DATA UNDER STUDY:
::::::::

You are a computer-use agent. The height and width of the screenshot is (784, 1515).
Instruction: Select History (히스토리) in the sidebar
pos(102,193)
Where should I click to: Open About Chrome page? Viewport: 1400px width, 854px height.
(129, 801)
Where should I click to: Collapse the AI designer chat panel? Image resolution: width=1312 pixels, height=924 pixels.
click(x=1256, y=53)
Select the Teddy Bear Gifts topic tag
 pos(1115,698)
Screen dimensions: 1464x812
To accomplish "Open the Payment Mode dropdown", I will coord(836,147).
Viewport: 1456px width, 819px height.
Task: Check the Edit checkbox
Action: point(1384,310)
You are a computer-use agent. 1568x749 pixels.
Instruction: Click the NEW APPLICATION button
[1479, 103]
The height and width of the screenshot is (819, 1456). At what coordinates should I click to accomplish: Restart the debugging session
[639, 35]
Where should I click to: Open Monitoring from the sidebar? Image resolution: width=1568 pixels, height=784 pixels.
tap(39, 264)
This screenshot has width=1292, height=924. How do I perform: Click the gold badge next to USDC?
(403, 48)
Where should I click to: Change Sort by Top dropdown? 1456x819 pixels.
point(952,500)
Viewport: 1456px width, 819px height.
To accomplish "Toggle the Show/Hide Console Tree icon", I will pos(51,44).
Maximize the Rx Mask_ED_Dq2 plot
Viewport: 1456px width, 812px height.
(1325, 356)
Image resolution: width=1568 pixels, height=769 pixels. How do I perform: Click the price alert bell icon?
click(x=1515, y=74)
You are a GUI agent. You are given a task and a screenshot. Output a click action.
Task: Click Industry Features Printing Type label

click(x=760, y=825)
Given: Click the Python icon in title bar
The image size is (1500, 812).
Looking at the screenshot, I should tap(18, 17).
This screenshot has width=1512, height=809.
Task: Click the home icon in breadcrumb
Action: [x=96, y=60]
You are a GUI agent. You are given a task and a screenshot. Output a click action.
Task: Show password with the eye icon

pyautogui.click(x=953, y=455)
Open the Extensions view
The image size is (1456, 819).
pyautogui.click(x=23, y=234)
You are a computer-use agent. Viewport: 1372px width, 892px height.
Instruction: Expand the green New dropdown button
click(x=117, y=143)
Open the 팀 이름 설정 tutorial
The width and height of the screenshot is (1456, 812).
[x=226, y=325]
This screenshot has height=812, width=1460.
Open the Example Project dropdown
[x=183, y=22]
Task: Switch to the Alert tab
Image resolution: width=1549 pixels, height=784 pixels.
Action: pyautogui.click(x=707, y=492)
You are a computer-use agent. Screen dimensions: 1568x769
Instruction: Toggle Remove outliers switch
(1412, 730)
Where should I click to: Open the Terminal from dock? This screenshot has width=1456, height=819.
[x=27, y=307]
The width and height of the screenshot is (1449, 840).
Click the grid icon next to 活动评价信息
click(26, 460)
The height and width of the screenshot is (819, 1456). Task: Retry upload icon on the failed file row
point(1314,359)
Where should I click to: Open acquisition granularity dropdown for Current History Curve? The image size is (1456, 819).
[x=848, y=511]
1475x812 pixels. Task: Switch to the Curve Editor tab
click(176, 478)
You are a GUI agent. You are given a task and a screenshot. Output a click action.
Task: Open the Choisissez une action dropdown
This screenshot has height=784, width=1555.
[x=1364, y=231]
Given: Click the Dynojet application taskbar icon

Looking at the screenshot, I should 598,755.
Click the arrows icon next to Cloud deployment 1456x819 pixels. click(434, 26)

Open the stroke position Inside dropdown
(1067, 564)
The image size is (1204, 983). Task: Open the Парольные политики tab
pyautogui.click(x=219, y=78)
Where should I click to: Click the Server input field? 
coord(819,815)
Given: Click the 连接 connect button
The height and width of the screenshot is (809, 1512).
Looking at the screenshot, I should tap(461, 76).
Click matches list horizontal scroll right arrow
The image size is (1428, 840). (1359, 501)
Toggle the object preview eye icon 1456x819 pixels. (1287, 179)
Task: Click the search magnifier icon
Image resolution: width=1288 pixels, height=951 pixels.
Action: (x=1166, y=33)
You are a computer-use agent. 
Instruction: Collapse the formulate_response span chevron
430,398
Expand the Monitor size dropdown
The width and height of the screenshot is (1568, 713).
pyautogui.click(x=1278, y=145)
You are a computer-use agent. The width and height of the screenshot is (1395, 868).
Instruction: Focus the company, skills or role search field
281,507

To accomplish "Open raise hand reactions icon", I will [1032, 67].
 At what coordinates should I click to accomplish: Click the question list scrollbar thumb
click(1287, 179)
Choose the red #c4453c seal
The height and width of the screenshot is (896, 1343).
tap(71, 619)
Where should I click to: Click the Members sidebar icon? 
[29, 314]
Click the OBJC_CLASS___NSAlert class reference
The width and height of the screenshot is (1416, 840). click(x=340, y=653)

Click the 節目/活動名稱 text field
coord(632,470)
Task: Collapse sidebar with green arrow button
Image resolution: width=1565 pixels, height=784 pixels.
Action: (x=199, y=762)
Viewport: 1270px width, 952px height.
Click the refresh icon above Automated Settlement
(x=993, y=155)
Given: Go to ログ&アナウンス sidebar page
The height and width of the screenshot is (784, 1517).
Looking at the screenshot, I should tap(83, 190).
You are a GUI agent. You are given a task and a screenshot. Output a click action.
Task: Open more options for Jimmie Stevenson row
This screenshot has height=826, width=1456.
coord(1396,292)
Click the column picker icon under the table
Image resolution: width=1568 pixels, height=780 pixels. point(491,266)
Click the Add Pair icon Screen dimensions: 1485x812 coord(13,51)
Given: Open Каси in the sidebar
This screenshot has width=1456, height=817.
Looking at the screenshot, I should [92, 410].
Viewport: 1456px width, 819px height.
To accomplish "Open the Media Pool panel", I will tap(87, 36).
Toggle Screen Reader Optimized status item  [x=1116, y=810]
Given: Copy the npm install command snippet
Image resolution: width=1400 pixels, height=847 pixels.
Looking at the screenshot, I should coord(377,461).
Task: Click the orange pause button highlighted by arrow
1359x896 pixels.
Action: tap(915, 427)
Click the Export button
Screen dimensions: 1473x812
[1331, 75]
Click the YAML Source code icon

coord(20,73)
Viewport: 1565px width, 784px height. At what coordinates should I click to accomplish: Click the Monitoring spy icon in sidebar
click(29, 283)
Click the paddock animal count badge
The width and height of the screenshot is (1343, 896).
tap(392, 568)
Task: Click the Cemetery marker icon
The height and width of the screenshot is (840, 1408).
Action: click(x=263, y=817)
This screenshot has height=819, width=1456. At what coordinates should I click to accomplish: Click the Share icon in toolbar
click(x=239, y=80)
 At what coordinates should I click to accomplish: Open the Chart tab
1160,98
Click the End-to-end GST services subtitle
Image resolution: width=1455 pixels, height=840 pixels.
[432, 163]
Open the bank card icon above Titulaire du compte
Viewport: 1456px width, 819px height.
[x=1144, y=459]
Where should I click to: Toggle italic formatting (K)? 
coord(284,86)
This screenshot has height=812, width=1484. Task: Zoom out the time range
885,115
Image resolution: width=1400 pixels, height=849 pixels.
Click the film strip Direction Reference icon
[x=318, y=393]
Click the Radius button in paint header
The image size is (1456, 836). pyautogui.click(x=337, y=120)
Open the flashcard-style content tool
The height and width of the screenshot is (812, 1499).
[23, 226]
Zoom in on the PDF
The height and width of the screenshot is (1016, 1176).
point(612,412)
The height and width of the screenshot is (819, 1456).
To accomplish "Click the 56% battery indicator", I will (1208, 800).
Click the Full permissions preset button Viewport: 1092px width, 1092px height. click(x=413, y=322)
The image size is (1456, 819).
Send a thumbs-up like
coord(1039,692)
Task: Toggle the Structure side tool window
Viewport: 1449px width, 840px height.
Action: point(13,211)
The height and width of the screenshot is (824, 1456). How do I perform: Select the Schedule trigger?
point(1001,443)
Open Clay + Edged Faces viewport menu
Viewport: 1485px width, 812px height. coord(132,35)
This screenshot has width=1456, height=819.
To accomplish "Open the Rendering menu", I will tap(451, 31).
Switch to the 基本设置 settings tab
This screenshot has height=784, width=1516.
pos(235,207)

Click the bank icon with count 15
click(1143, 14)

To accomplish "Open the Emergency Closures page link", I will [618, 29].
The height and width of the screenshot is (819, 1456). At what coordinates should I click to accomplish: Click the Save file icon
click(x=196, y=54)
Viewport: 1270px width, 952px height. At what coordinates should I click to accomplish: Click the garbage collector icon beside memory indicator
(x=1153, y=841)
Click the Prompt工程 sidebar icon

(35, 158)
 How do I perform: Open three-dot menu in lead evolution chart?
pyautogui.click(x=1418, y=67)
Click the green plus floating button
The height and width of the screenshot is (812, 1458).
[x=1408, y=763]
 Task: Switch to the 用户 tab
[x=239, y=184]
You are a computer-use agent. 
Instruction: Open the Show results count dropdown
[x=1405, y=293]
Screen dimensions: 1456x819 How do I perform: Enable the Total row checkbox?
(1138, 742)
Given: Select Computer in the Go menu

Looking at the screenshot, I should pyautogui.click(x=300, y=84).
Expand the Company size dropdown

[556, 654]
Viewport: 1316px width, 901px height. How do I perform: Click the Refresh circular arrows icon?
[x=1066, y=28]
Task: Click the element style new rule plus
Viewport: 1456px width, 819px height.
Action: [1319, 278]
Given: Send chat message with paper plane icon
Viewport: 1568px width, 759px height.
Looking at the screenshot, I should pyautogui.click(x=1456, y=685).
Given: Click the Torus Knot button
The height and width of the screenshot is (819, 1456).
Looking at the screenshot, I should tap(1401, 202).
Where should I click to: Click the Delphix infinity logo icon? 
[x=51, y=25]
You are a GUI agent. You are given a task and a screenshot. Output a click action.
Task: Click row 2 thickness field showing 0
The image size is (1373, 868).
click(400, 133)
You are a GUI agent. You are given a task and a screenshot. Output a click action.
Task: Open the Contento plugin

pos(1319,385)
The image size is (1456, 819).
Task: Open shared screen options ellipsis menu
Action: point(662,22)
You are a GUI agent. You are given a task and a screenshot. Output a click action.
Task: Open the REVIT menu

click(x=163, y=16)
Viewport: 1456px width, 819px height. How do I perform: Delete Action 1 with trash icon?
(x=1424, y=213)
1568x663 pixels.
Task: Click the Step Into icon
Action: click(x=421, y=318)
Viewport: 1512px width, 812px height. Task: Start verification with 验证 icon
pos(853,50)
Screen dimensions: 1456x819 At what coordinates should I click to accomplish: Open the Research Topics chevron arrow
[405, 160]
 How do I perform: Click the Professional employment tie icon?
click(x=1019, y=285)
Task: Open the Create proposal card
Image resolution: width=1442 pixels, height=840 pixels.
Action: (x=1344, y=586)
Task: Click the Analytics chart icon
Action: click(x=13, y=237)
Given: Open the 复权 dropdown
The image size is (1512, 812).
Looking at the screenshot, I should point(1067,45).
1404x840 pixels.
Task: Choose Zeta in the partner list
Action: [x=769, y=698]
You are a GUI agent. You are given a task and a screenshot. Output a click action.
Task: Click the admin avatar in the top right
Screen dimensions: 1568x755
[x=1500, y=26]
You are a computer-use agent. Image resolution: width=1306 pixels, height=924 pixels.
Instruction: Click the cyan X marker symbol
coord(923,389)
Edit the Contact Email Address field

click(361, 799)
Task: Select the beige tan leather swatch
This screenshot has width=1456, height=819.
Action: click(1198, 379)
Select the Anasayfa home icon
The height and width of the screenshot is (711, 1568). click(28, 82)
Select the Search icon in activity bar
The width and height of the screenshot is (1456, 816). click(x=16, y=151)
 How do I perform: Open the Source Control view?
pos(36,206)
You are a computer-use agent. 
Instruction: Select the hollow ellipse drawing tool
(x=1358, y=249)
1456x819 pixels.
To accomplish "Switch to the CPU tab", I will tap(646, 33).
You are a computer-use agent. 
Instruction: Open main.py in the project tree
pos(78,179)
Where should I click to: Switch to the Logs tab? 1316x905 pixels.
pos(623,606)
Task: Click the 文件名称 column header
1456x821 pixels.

::::::::

PROBLEM REQUIREMENTS: Where the line containing "Select the Anasayfa home icon" appears, start copying, and go on exactly through the last line of the data.

EXERCISE RESPONSE:
Select the Anasayfa home icon
The height and width of the screenshot is (711, 1568). click(28, 82)
Select the Search icon in activity bar
The width and height of the screenshot is (1456, 816). click(x=16, y=151)
 How do I perform: Open the Source Control view?
pos(36,206)
You are a computer-use agent. 
Instruction: Select the hollow ellipse drawing tool
(x=1358, y=249)
1456x819 pixels.
To accomplish "Switch to the CPU tab", I will tap(646, 33).
You are a computer-use agent. 
Instruction: Open main.py in the project tree
pos(78,179)
Where should I click to: Switch to the Logs tab? 1316x905 pixels.
pos(623,606)
Task: Click the 文件名称 column header
1456x821 pixels.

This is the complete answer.